Eski solcular mezarlığı

’ESKİ solcu’ artık solcu değildir! Ne ise, başka bir şeydir! Sağcıdır, neoliberaldir, faşisttir, İslamcı’dır, kapitalisttir, yeni mandacıdır, yeni mürtecidir, falandır ve filandır.

Çünkü solculuk bir insanlık durumudur! Tıpkı sağcılık, İslamcılık gibi! Solun söylem (discours) ve eyleminden vazgeçmiş, başka bir söylem ve eylemin adamı olmuş biri solu eleştirebilir ama asla sol adına konuşamaz. Değiştiğini ileri sürüp İslamcı söylem ve eylemlerini sürdüren AKP de bu garabetin karşı ucunda durur!

FESATÇI YA DA BUDALA

Dünyada liberalizmi, kapitalizmi, sermayenin küreselleşmesini, emeğin atomlarına ayrılmasını ve siyasal İslam’ı; Türkiye’de İslamcılığı ve AKP’yi savunarak, Cumhuriyet’in temel ilkelerine ve kazanımlarına saldırarak solcu kalmak mümkün değil elbette!

AKP’nin evrensel demokrasi yönünde ciddi adımlar attığını ileri sürmek için insanın ya fesatçı ya da budala olması gerekir. Kendi çıkarları dışında Anayasa’yı demokratikleştirdi mi; partiler ve seçim yasalarını çağdaş demokrasi düzeyine getirdi mi; sosyal devleti tahrip etmedi mi; kadın haklarını geliştirdi mi; emek bağlamında ILO’nun ölçülerini uyguladı mı; adil ve demokratik gelir dağılımını sabote etmedi mi? Saymaya devam edelim mi?

Peki neden AKP’yi ve siyasal İslam’ı destekliyorlar?

BU NE CEHALET

"Milli" ve "ulusal"dan nefret eden sol eskileri "milli irade"den hareketle "milli ve dini diktatorya"ya yelken açan AKP’nin bokunda pertavsızla neden boncuk aramaktalar? Bu entellekdübek arkadaşlar "milli irade" diye bir kavramın demokrasiyle bağdaşamayacağını ne zaman anlayacaklar? Mide ve keseyi doldurma tutkularından, aşklarından olmasın sakın? Bu zevata Fransızcası "La volonte nationale" olan "milli irade"nin ne anlama geldiğini anlamaları için benim "100 Pazar Yazısı" (Ümit Yayıncılık) aldı kitabımda yer alan "Milli İrade Safsatası" (S.66) başlıklı yazımı okumalarını tavsiye edeceğim. "Milli irade", 1789 Büyük Fransız Devrimi’ne ait bir kavramdır. Bir yandan "jakoben" bir kavramdır, bir yandan da "popülist" ve "totaliter". (Buna yarın devam edeceğim.)
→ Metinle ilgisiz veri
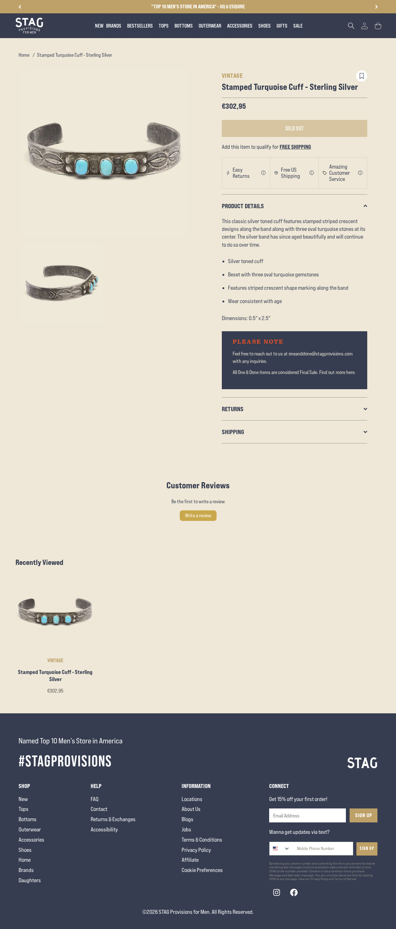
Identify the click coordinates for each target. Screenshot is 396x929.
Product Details (243, 206)
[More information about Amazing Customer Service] (360, 173)
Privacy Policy (196, 850)
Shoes (25, 850)
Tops (23, 809)
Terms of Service (345, 879)
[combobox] (279, 848)
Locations (192, 799)
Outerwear (30, 829)
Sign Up (363, 815)
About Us (191, 809)
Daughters (30, 880)
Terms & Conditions (202, 839)
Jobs (186, 829)
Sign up (366, 849)
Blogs (187, 819)
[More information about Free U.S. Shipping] (312, 173)
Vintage (232, 75)
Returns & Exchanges (113, 819)
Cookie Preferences (202, 870)
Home (24, 55)
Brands (26, 870)
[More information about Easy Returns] (263, 173)
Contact (99, 809)
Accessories (31, 839)
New (23, 799)
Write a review (198, 515)
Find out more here (337, 372)
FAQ (94, 799)
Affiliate (190, 859)
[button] (376, 7)
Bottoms (28, 819)
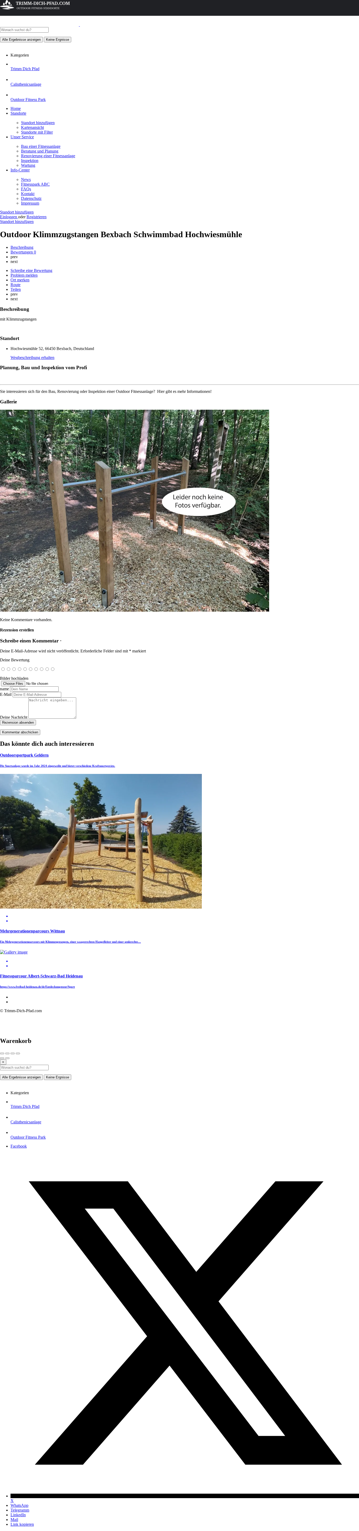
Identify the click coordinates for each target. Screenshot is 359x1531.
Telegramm (20, 1510)
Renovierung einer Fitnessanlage (48, 156)
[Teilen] (7, 1053)
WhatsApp (19, 1505)
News (26, 179)
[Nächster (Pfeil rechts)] (7, 1058)
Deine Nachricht (13, 717)
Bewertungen (23, 252)
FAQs (26, 189)
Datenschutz (31, 198)
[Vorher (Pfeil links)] (2, 1058)
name (4, 689)
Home (16, 108)
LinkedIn (18, 1515)
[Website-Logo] (40, 24)
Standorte (18, 113)
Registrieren (37, 217)
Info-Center (20, 170)
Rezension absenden (18, 722)
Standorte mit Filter (37, 132)
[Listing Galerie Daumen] (134, 610)
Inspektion (29, 160)
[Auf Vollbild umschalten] (13, 1053)
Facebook (19, 1146)
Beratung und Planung (39, 151)
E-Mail (6, 694)
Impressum (30, 203)
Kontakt (27, 193)
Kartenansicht (32, 127)
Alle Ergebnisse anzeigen (21, 40)
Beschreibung (22, 247)
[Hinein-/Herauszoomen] (18, 1053)
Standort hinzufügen (38, 122)
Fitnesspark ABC (35, 184)
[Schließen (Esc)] (2, 1053)
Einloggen (9, 217)
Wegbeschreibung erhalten (32, 357)
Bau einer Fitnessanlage (40, 146)
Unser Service (22, 137)
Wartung (28, 165)
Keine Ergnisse (57, 40)
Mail (14, 1519)
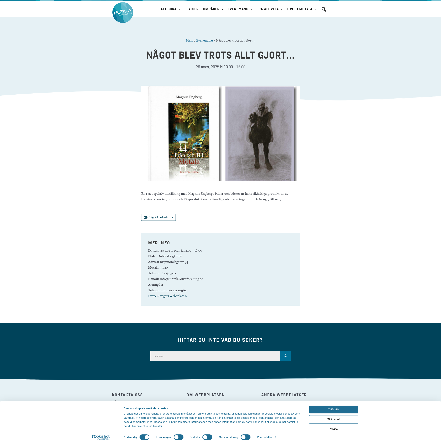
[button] (324, 9)
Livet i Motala (299, 9)
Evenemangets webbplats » (167, 296)
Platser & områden (202, 9)
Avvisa (334, 428)
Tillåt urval (333, 419)
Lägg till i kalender (159, 217)
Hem (189, 40)
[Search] (285, 356)
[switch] (178, 437)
İslamcı, totaliter, popülist ve cahil AKP’nin "milli irade"yi anlamını bilmeden kumar masasına sürmesini anlayabiliriz ama malumattıraş sol eskilerinin cehaletine ne demeli?

YENİ SOĞUK SAVAŞ

Şu günler Mark Mackinnon’ın Yeni Soğuk Savaş (Destek Yayınları) adlı kitabını merakla okumaktayım. Yazar, Freedom House (Özgürlükler Evi), IRD (The National Republican Institude-Uluslararası Cumhuriyetçi Enstitü), NDI (The National Democratic Institude-Ulusal Demokratik Enstitü), NED (The National Endowment for Democraty-Demokrasi için Ulusal Bağış), George Soros-Open Society (Açık Toplum Enstitüsü) gibi kuruluşların eski Sovyetler Birliği, Yugoslavya, Balkanlar, Sırbistan, Gürcistan, Ukrayna ve Orta Asya’da çevirdikleri dolapları inceliyor. Bunların bulunduğu yerde CIA da var(mış)! (S.50)

NED’in tasarlanmasında katkısı olan Senatör Allen Weinstein 1991’de, Demokrasi Projesi’nden bağış alan kuruluşlar Demirperde’yi yırtmaya çalışırken şunları söylüyordu: "Bizim bugün NED olarak yaptığımız 25 yıl önce CIA tarafından gizlice yapılıyordu" (S.52).

Bizim solcu eskilerinin bu fesat yuvaları hesabına çalıştıkları ortaya çıkarsa hiç şaşırmam!